Path path = new Path("data.parquet");

try (ParquetReader<Group> reader = ParquetReader.builder(new GroupReadSupport(), path).build()) {
    Group record;
    while ((record = reader.read()) != null) {
        long id = record.getLong("id", 0);
        String name = record.getString("name", 0);

        Group address = record.getGroup("address", 0);
        String city = address.getString("city", 0);
    }
}

Reading from S3

import org.apache.hadoop.conf.Configuration;
import org.apache.hadoop.fs.Path;
import org.apache.parquet.hadoop.util.HadoopInputFile;

Configuration conf = new Configuration();
conf.set("fs.s3a.access.key", "...");
conf.set("fs.s3a.secret.key", "...");
conf.set("fs.s3a.endpoint", "https://s3.us-east-1.amazonaws.com");

Path path = new Path("s3a://my-bucket/data.parquet");

try (ParquetReader<Group> reader = ParquetReader.builder(new GroupReadSupport(), path)
        .withConf(conf)
        .build()) {
    // read as usual
}

S3 support requires hardwood-s3 on the classpath.
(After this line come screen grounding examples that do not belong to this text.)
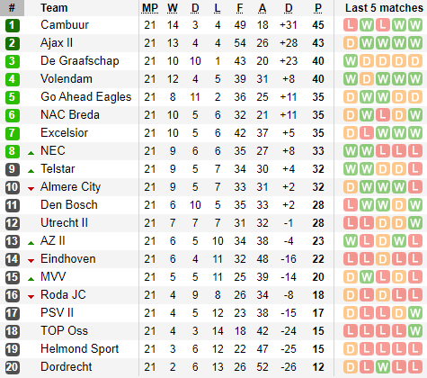Click TOP Oss's Last 5 'W' badge
This screenshot has width=427, height=378.
(x=415, y=331)
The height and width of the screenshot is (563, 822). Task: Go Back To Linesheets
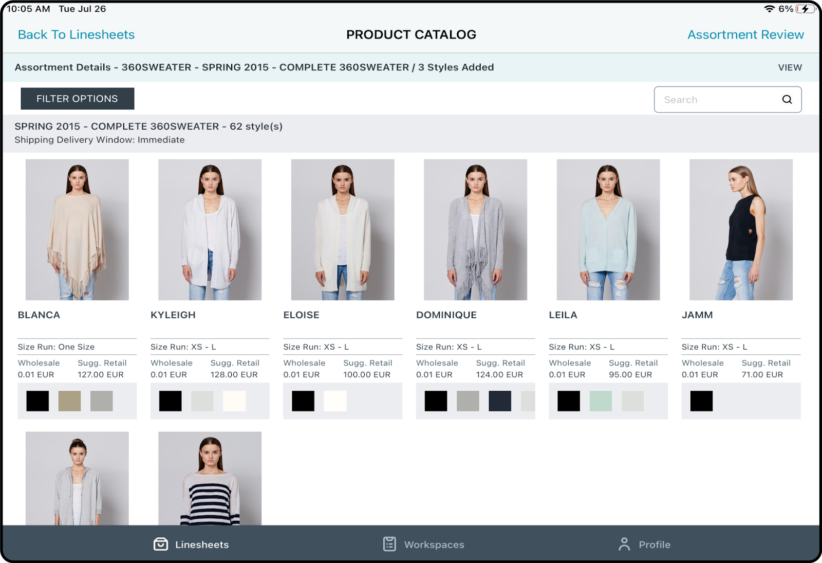coord(76,34)
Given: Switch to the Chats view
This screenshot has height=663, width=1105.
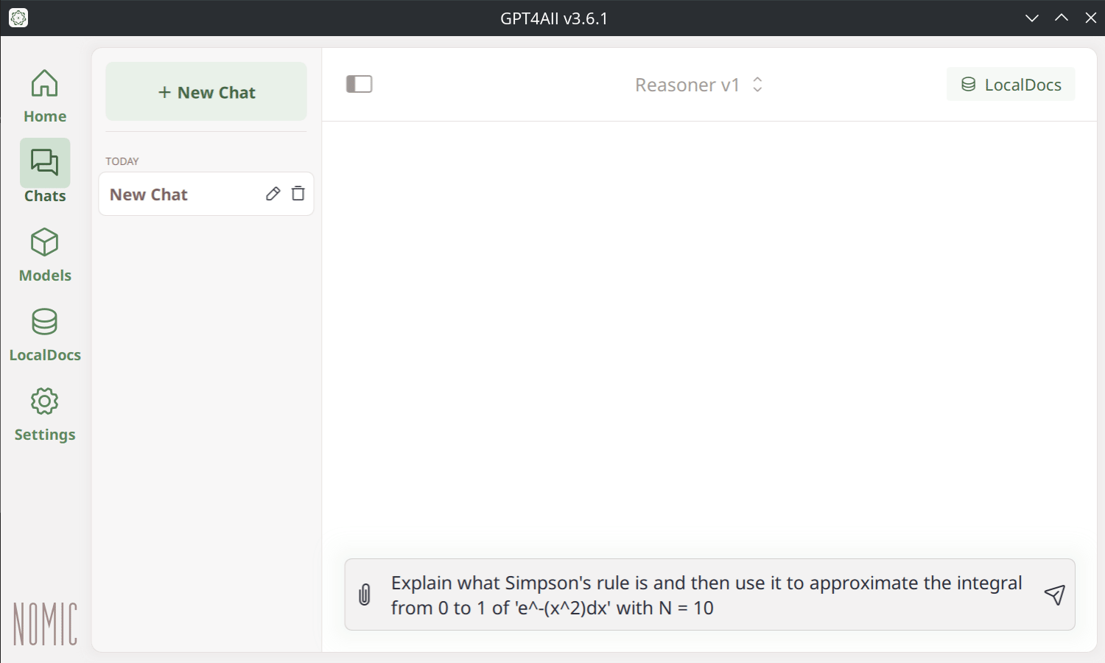Looking at the screenshot, I should (45, 173).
The compat layer loads it via reflection — if missing, a clear error message indicates which dependency to add.

Filter Pushdown

import static org.apache.parquet.filter2.predicate.FilterApi.*;
import org.apache.parquet.filter2.compat.FilterCompat;

FilterPredicate pred = and(
    gtEq(longColumn("id"), 100L),
    lt(doubleColumn("amount"), 500.0)
);

try (ParquetReader<Group> reader = ParquetReader.builder(new GroupReadSupport(), path)
        .withFilter(FilterCompat.get(pred))
        .build()) {
    // only rows from matching row groups are returned
}

Warning

This module provides its own type shims in the org.apache.parquet.* namespace. It cannot be used alongside parquet-java on the same classpath.